[Start of section]

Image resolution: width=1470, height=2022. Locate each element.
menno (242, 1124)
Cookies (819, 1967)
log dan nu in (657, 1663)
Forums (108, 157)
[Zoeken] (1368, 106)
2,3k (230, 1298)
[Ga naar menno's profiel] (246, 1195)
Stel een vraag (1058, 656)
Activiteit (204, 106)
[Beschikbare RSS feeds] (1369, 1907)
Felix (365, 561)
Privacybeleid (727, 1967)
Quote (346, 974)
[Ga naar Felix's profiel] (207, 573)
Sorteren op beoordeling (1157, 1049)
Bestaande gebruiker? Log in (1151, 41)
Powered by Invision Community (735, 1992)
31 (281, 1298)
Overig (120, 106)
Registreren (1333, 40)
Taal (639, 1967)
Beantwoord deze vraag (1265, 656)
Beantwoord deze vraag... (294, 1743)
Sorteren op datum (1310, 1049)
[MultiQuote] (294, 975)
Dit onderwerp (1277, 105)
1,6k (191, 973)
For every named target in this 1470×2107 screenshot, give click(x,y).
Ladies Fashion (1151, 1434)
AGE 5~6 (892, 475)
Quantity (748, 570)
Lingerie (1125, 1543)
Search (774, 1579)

[End of section]

*Problem details*: Print, from the entries above, the line with "Sorteren op beoordeling (1157, 1049)", the line with "[MultiQuote] (294, 975)" and all lines between them, exactly and with nothing else.

*Response*:
Sorteren op beoordeling (1157, 1049)
Bestaande gebruiker? Log in (1151, 41)
Powered by Invision Community (735, 1992)
31 (281, 1298)
Overig (120, 106)
Registreren (1333, 40)
Taal (639, 1967)
Beantwoord deze vraag (1265, 656)
Beantwoord deze vraag... (294, 1743)
Sorteren op datum (1310, 1049)
[MultiQuote] (294, 975)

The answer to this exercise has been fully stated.